Participants: Meg Davis (UConn, megan.c.davis@uconn.edu), Shar Daniels, Szymon Nakoneczny
Periodic signatures in time-domain observations of quasars have been used to search for binary supermassive black holes (SMBHs). These searches, across existing time-domain surveys, have produced several hundred candidates. The general stochastic variability of quasars, however, can masquerade as a false-positive periodic signal, especially when monitoring cadence and duration are limited. As Rubin will observe millions of quasars, it will also open a new frontier for electromagnetic detection of binary SMBHs. In this Hack, we will explore the application of basic machine learning techniques to the binary detection problem by using thousands of synthetic Rubin observations of both binary and single quasars.
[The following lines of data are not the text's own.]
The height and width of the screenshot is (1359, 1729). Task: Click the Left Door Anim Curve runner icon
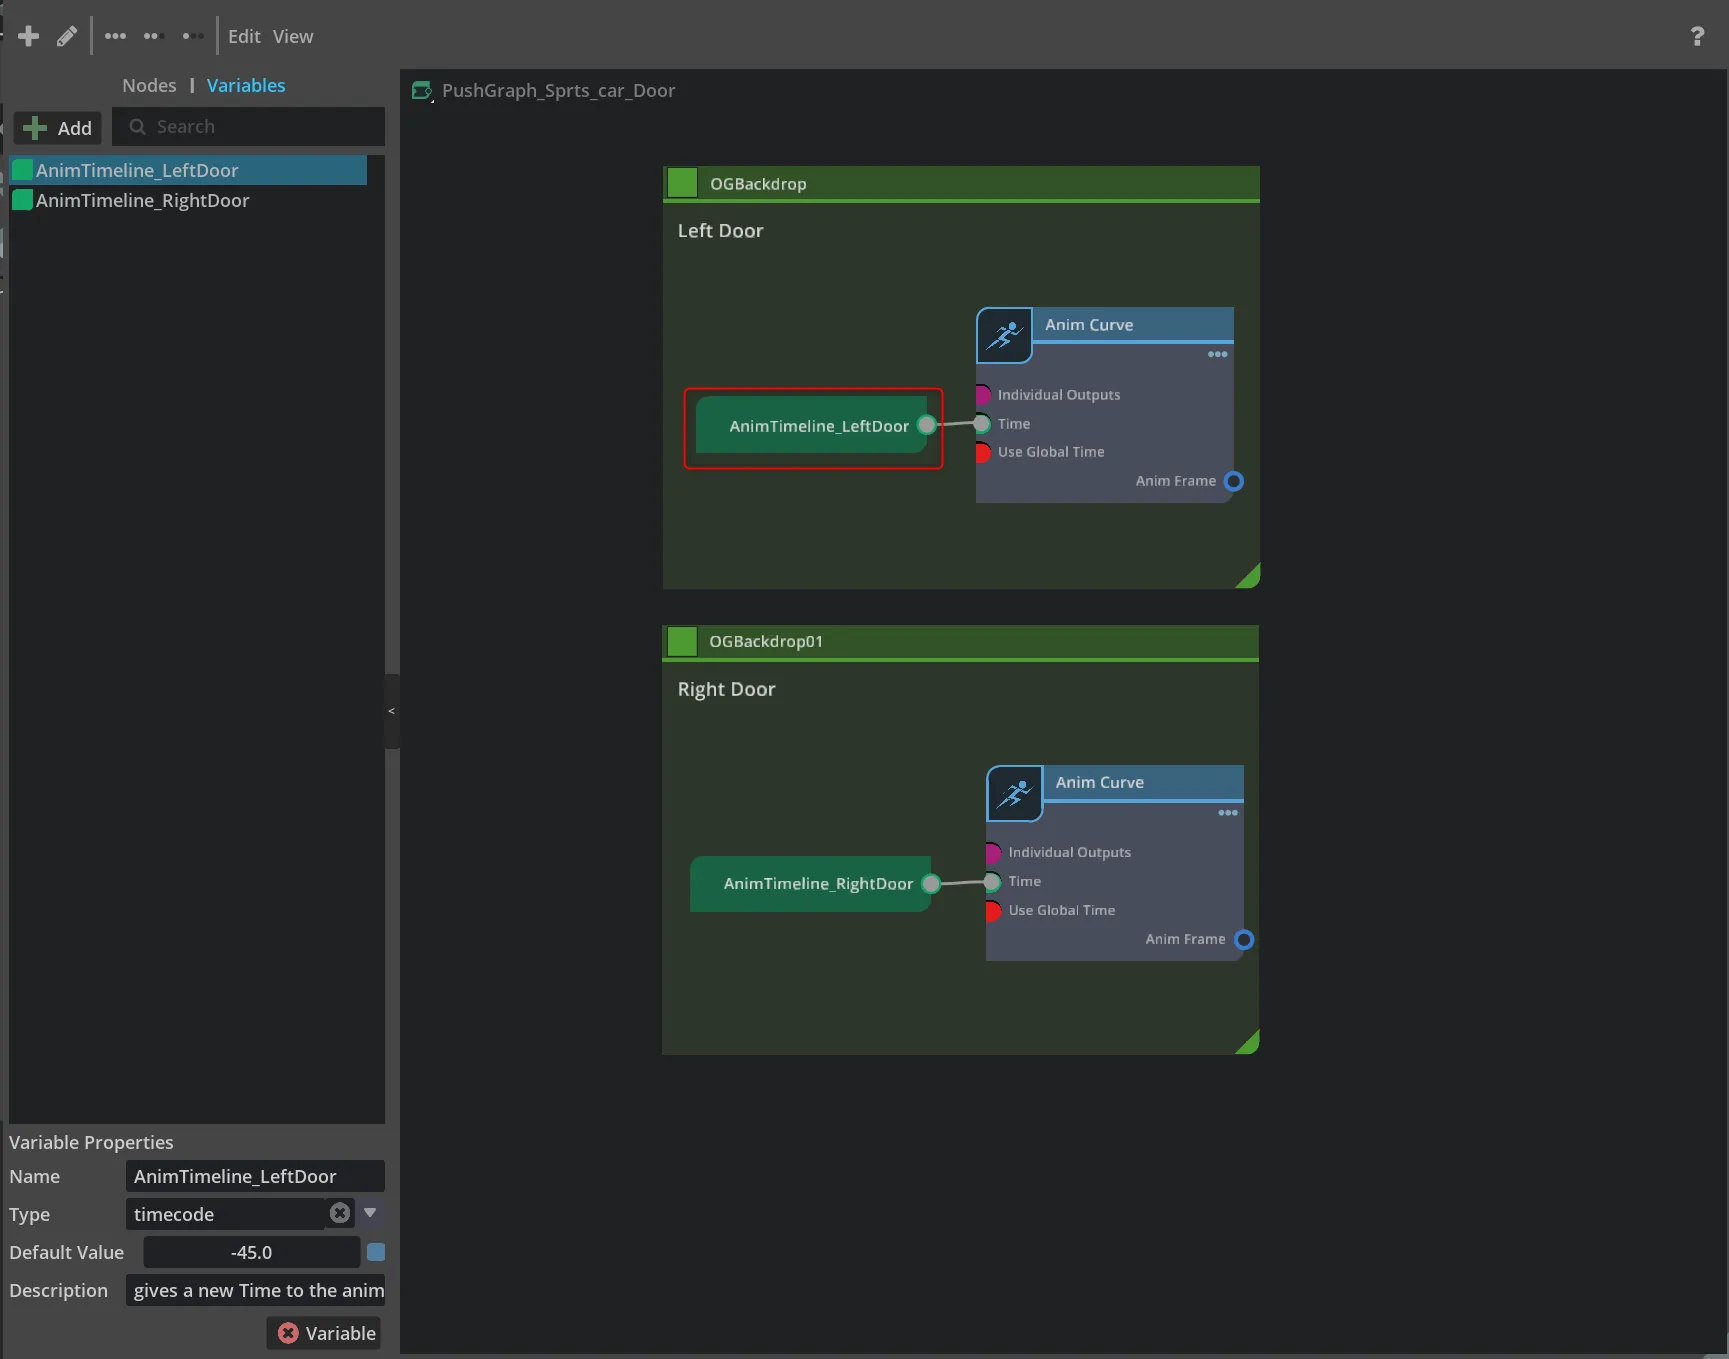tap(1004, 335)
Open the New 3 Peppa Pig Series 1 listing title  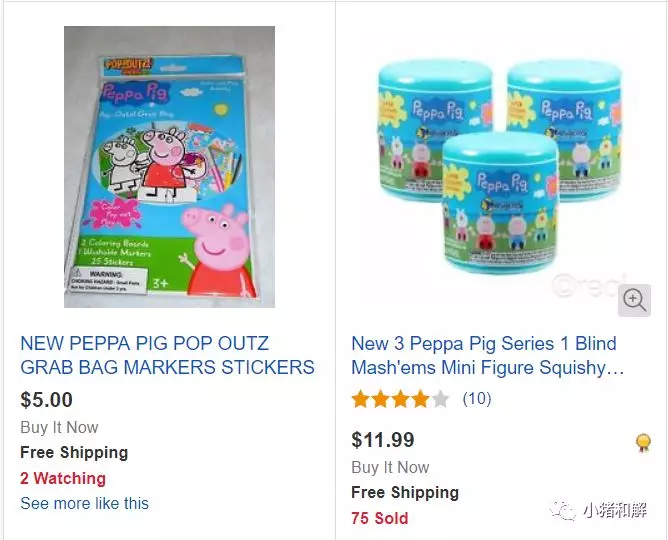pyautogui.click(x=487, y=356)
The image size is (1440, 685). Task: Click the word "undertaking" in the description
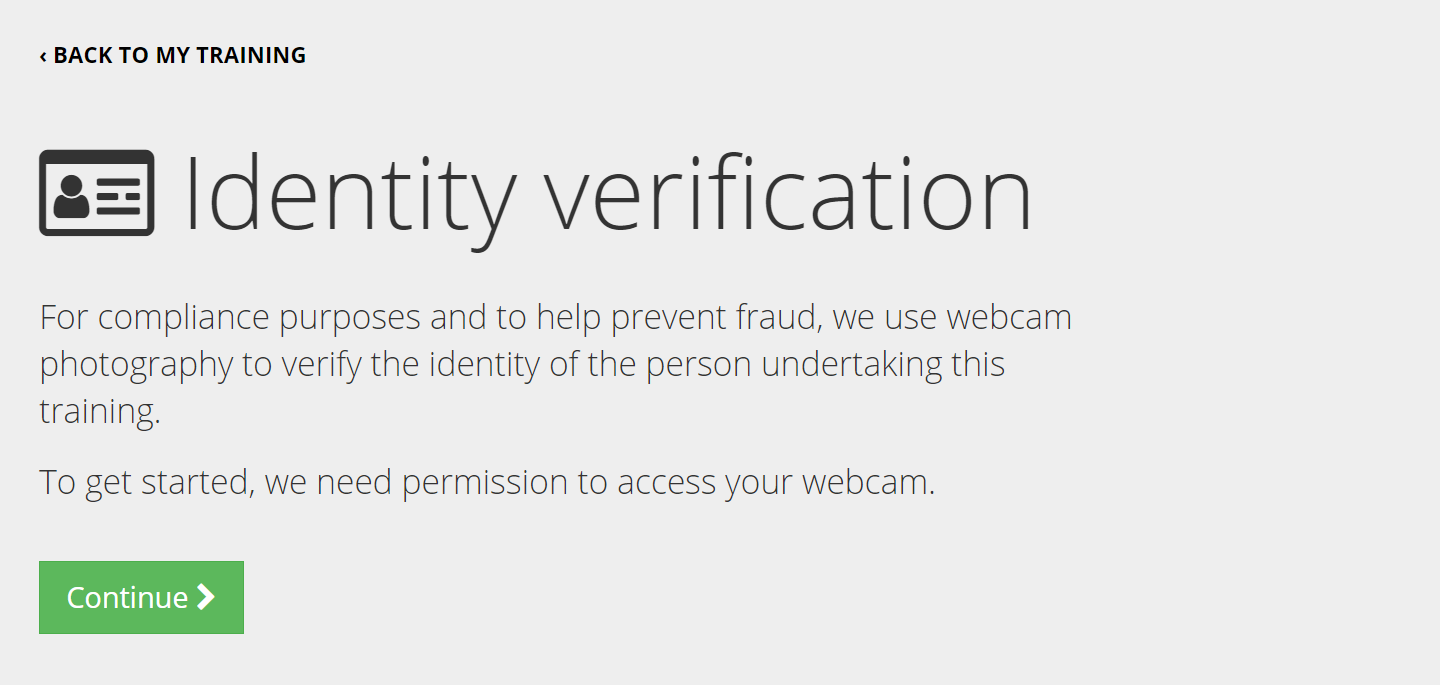coord(852,364)
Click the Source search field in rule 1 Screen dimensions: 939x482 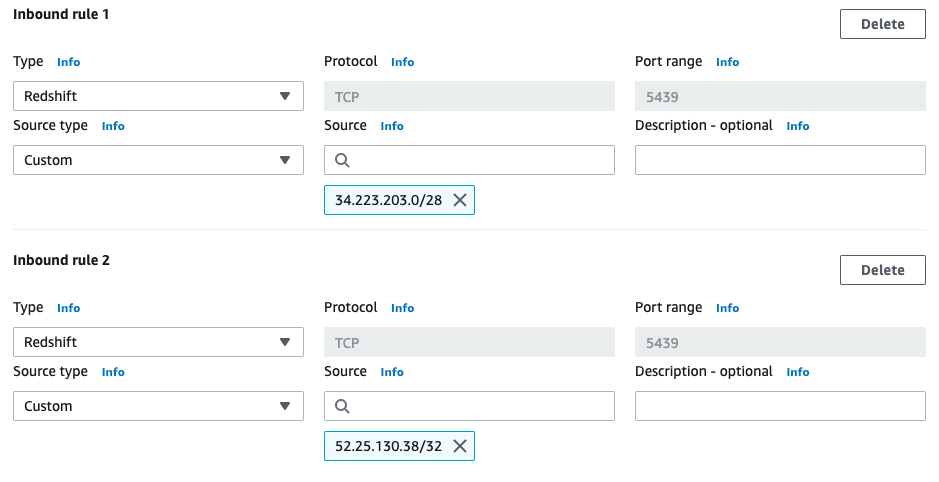(480, 160)

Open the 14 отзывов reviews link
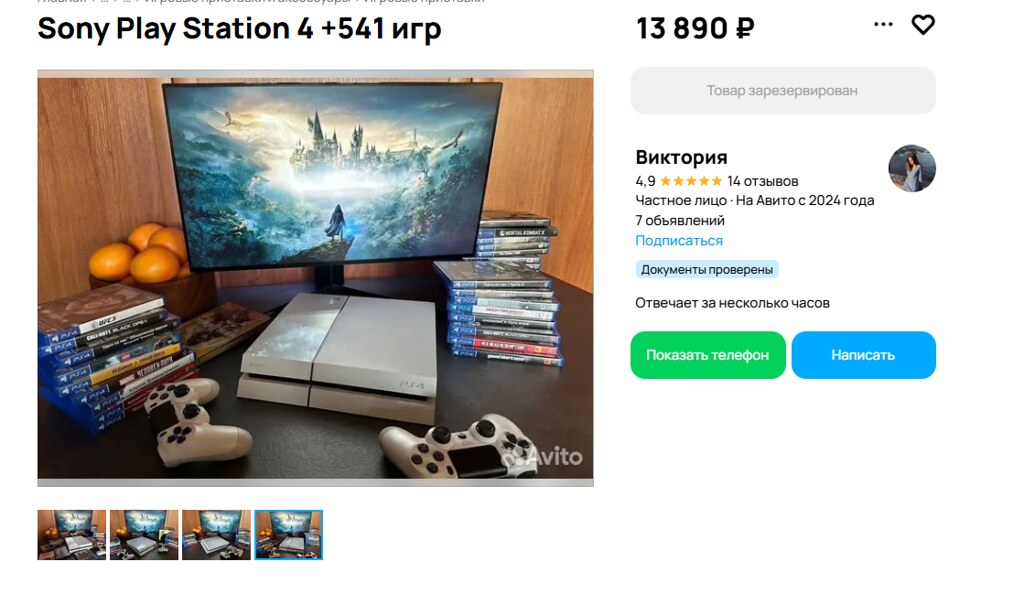763,181
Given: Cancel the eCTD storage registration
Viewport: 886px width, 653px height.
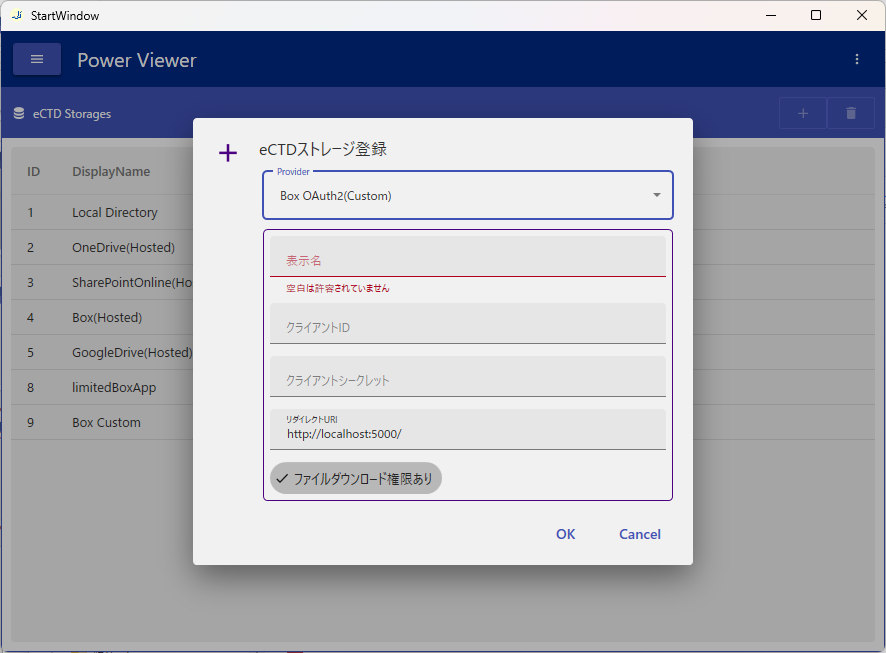Looking at the screenshot, I should (x=639, y=534).
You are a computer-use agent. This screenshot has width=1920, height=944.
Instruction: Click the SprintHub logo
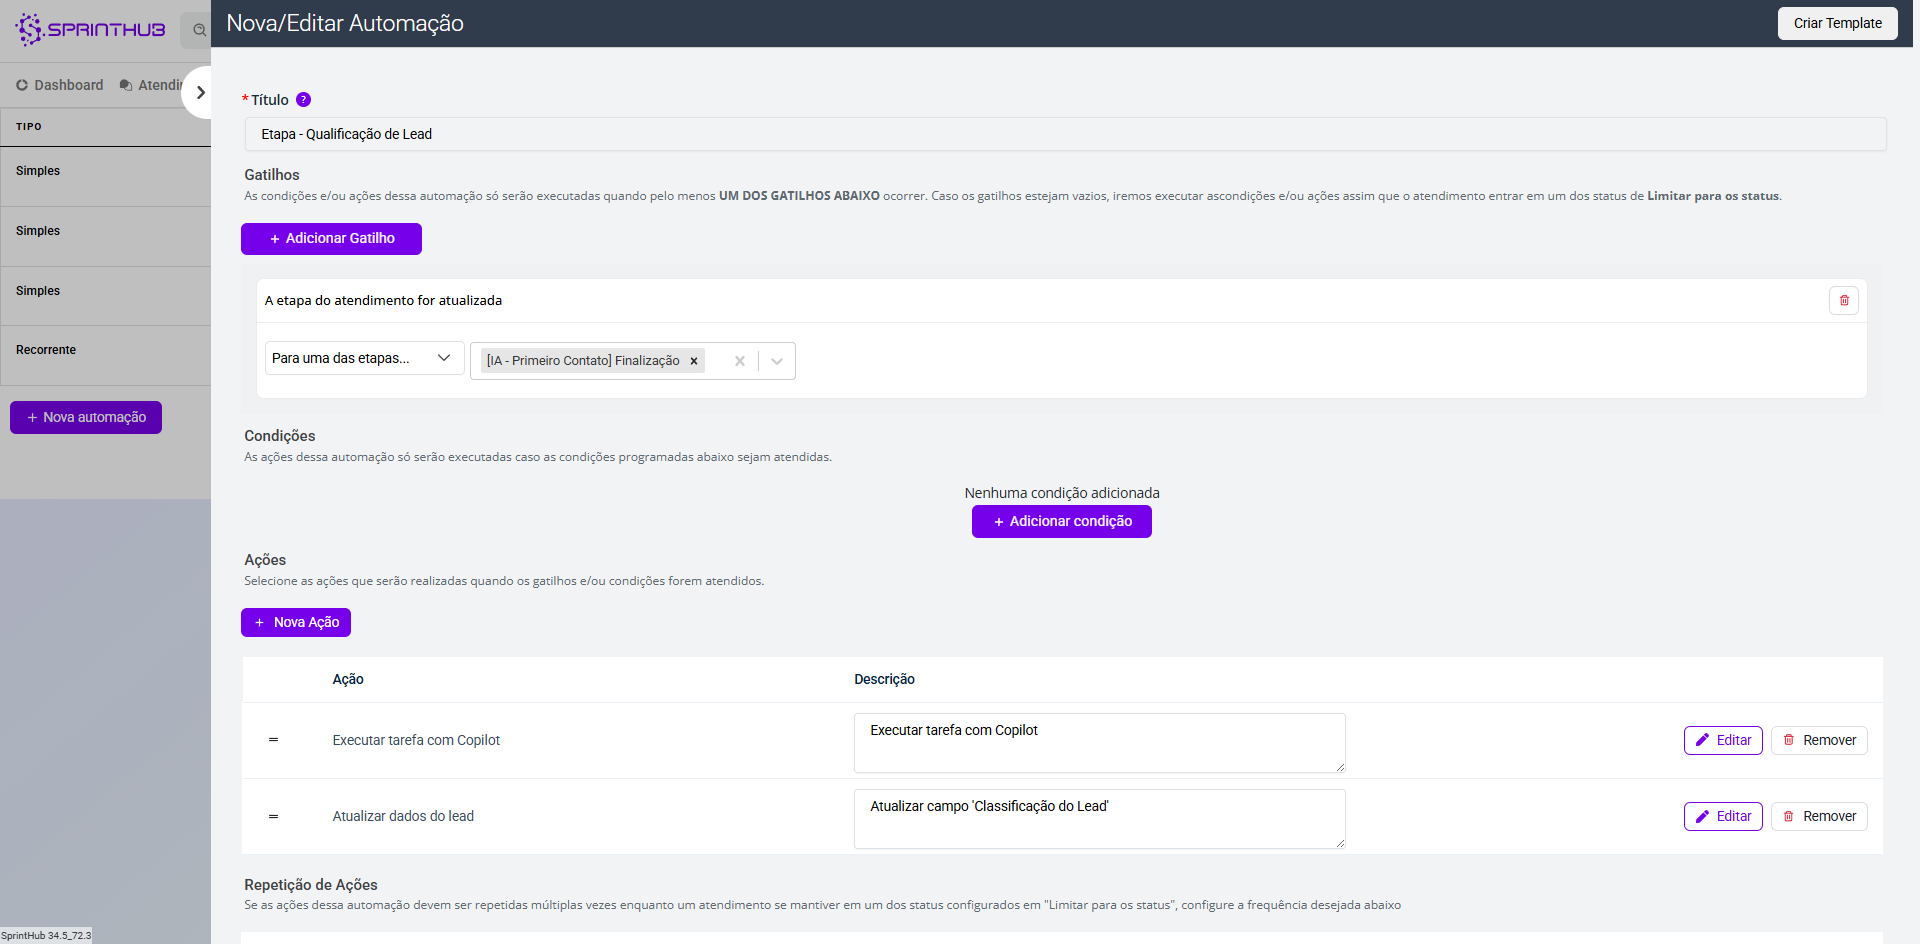point(90,29)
The goals are as follows:
- Identify pre-processing needs for light curve data.
- Apply out-of-the-box, open-source ML classification algorithms from popular Python packages, such as sci-kit learn and keras.
- Identify common pitfalls, analysis missteps, and general recommendations for applying this detection method to this type of data.
- Stretch goal: Explore need for and generate more complex, homebrewed algorithms.
Keywords and relevant subfields: quasars, supermassive black holes, accretion physics, graviational wave sources, hierarchical structure formation
This work is expected to become a journal article led by M. Davis as a follow-up to Davis et al. 2024.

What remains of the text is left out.